**Excerpt to read:**

The Nuts and Bolts

Overview

Teaching: 30 min
Exercises: 20 min
Questions
  • What are the differences between blobs trees and objects?

Objectives
  • Understand the terms blobs, trees and objects

  • Know how git uses them to store data

  • Understand why we can never change git history, only replace it

Git Objects

Git stores everything it knows about your changes and history in a database called the object database.

First, we’ll navigate to the material for this episode:

$ cd ~/git-demystified/episode_3

And take a look at the content:

$ git log --all --oneline --graph

This is the same merge from the end of the last episode.

*   8339406 (HEAD -> phantom-tracker) Merge branch 'another-phantom-tracker' into phantom-tracker
|\  
| * b7945fb (another-phantom-tracker) Added phantoms
* | cbfc473 Added phantoms
|/  
* cd3a38a Phantom commit
| * 6ec2577 (master) Changes
|/  
* e93c765 Added colour specification and blue.txt
* 805a6c8 Add lists of red and green objects

Let’s take a look at the objects that git knows about:

$ find .git/objects -type f

This is a UNIX command to find every file in the .git/objects directory. There are quite a few.

Let’s look in particular at .git/objects/6e/c2577e32f1e4484f098a97656ca7bd62800596

Don’t try to look into this file with cat, it’s a compressed binary file which won’t be readable. Git gives us a special command to decompress the content.

**Task data:**
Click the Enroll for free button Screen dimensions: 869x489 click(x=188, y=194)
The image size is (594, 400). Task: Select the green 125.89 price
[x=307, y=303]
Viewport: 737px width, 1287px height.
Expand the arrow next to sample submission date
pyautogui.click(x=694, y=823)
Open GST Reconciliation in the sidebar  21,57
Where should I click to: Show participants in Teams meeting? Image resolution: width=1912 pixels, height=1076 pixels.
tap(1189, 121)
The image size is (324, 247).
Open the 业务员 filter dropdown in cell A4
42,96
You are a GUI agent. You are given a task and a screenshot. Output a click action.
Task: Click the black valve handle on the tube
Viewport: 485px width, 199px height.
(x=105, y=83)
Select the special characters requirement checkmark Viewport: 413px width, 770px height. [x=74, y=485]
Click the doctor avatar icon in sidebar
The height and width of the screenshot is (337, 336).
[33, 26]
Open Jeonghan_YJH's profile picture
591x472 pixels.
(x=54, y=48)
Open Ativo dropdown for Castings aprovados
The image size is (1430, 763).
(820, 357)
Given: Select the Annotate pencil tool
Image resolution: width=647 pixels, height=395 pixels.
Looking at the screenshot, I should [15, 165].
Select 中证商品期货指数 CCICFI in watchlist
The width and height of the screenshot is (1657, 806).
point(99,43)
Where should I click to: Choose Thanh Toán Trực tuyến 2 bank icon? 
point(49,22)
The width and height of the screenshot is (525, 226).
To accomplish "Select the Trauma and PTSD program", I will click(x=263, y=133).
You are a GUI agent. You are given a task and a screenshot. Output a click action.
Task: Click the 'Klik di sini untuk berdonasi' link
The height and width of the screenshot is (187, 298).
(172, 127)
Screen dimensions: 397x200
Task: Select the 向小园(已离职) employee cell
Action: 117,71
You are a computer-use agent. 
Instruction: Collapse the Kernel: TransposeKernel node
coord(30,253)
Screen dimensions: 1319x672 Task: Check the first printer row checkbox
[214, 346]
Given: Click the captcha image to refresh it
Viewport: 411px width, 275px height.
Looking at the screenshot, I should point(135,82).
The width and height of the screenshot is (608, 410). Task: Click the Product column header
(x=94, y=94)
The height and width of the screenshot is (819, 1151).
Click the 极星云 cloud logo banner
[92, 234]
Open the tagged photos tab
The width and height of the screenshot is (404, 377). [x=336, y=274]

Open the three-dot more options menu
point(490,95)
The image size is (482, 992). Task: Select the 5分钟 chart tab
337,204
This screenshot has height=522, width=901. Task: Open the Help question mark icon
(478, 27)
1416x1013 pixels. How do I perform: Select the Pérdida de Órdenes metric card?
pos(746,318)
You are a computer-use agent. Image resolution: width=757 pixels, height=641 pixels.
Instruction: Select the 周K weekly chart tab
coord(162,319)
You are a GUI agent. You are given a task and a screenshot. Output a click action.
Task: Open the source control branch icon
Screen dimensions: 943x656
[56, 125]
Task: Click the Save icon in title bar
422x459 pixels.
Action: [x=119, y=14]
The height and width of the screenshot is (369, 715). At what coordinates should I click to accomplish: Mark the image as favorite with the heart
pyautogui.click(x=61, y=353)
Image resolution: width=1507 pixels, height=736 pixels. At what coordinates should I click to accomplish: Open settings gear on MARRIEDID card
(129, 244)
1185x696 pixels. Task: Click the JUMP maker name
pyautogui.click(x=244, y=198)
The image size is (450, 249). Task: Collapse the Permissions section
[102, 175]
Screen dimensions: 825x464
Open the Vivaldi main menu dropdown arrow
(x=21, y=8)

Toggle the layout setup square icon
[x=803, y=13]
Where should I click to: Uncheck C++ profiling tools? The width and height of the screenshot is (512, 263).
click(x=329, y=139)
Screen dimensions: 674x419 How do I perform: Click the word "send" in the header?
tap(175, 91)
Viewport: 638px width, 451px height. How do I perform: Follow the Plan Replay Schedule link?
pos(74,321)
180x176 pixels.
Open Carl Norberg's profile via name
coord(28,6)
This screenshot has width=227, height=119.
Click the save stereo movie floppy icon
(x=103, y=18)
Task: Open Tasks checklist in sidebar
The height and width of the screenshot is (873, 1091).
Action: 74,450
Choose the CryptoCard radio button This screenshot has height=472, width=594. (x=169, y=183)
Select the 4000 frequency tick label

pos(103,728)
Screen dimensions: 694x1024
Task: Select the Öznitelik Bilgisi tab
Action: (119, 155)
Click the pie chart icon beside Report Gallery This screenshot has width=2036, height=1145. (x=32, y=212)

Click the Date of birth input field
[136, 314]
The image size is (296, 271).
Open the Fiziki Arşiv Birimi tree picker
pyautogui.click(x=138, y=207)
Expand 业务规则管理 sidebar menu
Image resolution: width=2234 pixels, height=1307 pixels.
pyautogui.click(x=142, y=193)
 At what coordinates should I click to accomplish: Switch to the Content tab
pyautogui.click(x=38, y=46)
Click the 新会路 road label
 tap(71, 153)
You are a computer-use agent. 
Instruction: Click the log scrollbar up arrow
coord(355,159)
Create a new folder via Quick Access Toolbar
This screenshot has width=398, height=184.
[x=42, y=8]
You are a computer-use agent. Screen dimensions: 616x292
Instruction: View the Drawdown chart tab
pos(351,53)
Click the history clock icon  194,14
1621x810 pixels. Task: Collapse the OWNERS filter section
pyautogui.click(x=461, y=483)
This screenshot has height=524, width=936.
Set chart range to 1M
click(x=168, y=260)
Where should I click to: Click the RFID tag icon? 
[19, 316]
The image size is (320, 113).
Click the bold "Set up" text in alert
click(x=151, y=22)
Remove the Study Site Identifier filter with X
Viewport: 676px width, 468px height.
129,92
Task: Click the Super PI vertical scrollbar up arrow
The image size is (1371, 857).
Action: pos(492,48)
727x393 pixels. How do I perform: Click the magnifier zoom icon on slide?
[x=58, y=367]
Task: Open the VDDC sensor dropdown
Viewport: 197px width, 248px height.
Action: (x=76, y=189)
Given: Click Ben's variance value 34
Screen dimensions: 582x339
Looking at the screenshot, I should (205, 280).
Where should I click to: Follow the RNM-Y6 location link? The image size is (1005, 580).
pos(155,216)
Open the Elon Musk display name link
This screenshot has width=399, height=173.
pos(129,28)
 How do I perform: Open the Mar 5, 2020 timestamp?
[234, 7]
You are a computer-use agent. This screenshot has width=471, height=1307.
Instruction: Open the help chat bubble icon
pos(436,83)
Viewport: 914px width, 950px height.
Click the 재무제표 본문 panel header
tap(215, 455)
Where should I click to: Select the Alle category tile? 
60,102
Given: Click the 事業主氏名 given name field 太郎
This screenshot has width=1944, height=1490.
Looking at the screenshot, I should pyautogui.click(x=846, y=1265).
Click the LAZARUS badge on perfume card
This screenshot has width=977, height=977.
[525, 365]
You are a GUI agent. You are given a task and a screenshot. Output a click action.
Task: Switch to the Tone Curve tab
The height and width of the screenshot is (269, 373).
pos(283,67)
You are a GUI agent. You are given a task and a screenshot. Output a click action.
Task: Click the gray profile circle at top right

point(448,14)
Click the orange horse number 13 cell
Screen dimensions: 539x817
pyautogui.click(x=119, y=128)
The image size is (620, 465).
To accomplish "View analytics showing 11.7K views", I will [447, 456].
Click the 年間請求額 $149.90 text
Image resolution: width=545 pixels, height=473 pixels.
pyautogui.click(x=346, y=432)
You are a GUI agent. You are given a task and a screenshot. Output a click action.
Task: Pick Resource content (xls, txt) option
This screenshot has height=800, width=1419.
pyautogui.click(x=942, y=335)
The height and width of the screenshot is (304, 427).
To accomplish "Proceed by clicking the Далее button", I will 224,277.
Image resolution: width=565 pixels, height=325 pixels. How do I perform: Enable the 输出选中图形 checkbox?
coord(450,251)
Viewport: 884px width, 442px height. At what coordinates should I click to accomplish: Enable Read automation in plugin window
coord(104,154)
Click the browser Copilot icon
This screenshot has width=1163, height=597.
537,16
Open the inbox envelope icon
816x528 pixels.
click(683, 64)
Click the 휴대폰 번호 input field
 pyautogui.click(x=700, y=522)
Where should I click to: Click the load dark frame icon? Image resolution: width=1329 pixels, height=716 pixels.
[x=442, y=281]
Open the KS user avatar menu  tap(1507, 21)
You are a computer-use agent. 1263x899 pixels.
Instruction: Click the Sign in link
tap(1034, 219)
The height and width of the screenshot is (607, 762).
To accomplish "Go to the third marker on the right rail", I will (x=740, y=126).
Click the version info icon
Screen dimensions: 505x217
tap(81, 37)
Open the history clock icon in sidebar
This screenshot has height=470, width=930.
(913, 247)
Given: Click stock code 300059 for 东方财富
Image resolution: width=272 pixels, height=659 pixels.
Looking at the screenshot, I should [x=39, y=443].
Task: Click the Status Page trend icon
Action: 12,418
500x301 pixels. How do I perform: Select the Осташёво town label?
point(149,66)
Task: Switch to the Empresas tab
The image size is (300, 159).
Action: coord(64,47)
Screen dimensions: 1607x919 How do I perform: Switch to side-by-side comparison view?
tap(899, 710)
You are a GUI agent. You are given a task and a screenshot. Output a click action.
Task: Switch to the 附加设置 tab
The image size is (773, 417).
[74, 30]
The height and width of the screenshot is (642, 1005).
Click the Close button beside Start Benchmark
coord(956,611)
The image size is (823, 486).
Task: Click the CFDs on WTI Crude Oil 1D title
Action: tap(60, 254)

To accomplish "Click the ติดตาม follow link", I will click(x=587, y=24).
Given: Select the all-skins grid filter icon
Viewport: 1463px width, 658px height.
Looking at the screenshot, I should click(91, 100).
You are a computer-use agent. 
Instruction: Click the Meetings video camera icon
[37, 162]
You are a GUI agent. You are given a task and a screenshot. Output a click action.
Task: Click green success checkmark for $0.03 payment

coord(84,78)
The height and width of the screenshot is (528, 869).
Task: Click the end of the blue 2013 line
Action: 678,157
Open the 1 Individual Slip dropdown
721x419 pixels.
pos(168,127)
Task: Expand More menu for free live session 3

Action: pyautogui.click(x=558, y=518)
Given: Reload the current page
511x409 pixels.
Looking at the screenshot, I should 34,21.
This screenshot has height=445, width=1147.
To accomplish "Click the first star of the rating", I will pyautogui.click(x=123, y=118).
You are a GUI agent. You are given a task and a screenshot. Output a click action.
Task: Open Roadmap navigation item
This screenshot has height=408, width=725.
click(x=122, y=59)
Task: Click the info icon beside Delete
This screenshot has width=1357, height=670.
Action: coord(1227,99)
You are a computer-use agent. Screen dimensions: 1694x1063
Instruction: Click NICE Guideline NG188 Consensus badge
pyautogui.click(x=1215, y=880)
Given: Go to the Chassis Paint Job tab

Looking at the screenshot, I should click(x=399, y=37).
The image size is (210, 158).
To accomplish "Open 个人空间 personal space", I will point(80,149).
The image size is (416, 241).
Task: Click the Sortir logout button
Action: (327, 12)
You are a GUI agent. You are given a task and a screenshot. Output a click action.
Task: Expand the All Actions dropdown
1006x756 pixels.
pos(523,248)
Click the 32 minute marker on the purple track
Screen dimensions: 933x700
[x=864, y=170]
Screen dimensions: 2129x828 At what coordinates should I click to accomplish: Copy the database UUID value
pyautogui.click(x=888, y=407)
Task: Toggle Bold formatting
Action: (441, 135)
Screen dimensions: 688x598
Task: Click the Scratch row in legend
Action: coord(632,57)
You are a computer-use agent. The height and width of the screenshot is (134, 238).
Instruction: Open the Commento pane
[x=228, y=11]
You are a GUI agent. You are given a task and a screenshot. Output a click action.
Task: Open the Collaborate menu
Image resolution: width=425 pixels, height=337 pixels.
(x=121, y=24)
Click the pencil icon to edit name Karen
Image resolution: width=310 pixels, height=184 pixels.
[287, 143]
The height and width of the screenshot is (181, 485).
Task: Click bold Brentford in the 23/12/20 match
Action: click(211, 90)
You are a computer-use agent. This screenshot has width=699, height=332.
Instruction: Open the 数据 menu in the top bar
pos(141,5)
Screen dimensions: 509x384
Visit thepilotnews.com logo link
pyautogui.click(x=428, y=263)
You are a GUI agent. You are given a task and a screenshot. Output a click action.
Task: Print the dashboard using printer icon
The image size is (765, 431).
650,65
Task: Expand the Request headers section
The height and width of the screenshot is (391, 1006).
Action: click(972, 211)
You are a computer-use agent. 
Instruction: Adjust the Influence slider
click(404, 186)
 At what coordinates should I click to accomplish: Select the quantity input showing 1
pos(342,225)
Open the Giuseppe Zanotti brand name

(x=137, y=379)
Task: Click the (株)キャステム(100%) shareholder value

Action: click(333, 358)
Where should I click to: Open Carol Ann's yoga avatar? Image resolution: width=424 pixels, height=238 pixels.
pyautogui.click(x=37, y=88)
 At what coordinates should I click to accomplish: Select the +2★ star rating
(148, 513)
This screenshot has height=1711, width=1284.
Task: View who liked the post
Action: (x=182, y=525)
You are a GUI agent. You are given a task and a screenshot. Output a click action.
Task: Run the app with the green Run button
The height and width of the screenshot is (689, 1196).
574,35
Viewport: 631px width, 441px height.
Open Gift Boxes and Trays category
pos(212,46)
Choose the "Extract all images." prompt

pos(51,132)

**Things to do:**
1) Copy the entries from the line containing "Task: Click the Super" through the line containing "pos(129,28)", reproducing them exactly.
2) Continue the tutorial on git's object database from its last sentence.

**Responses by task:**
1)
Task: Click the Super PI vertical scrollbar up arrow
The image size is (1371, 857).
Action: pos(492,48)
727x393 pixels. How do I perform: Click the magnifier zoom icon on slide?
[x=58, y=367]
Task: Open the VDDC sensor dropdown
Viewport: 197px width, 248px height.
Action: (x=76, y=189)
Given: Click Ben's variance value 34
Screen dimensions: 582x339
Looking at the screenshot, I should (205, 280).
Where should I click to: Follow the RNM-Y6 location link? The image size is (1005, 580).
pos(155,216)
Open the Elon Musk display name link
This screenshot has width=399, height=173.
pos(129,28)

2)
$ git cat-file -p 6ec2577
tree 866cc5a7af96b7636c74588b110624379860d42e
parent e93c765e847e46a9200d43ff7ef7115b3c7c486b
author Mark Dawson <mark.dawson@swansea.ac.uk> 1577869200 +0000
committer Mark Dawson <mark.dawson@swansea.ac.uk> 1577869200 +0000

Changes

This is the commit “Phantom commit”. It seems to have a reference to a tree object (866cc5a) and a parent (e93c765). It also has the author, timestamp and commit message.

We can follow these idenifiers again with git cat-file -p:

$ git cat-file -p e93c765

Shows the previous commit

tree c08804ed275c9118e61a36966039acc2c750ad33
parent 805a6c841c5a2e464fbcc671fa651bca811c2abc
author Mark Dawson <mark.dawson@swansea.ac.uk> 1577869200 +0000
committer Mark Dawson <mark.dawson@swansea.ac.uk> 1577869200 +0000

Added colour specification and blue.txt

Both commits have a tree object. This is the root of the tree in the HEAD version of the three trees as it was when this commit was created. Let’s take a look at the one for “Phantom commit”.

$ git cat-file -p 866cc5a
100644 blob d783f04d417b22a5fdbf369c418203d5f9173e37	blue.txt
100644 blob 158c5d5d8b0bf4fdbe817c9320275ec38f75fe35	green.txt
040000 tree daf27696e906b6663e4cb8601a96b04aca27eee0	other
100644 blob c6b61f8fd1e47b30a21de6db1841bd71f7e340d2	red.txt

This looks like a listing of file and folder names. The folders are tree objects, and the files are blob objects.

Let’s look at one of the blob objects, blue.txt for example

$ git cat-file -p d783f04
Blueberries
Smurfs
Cookie Monsters

For a simple version of this lesson, such as the state of the repository at the end of the first episode, we can look at all the objects.

Git object map

Content-addressable Storage

Git is fundamentally a content-addressable file system with a version control system user interface written on top of it. - The Pro Git Book

So what is a content-addressable file system?

This is a system in which the names of files are directly determined by their content. We take a fingerprint of file content before we write it, and use that as the file name. In this system, every single object with the same content, goes in the same file, and is by definition the same thing.

Any file which contains

Green Grapes
Cucumbers
Avocados

in any git repository in existance will always be stored in the file .git/objects/15/8c5d5d8b0bf4fdbe817c9320275ec38f75fe35.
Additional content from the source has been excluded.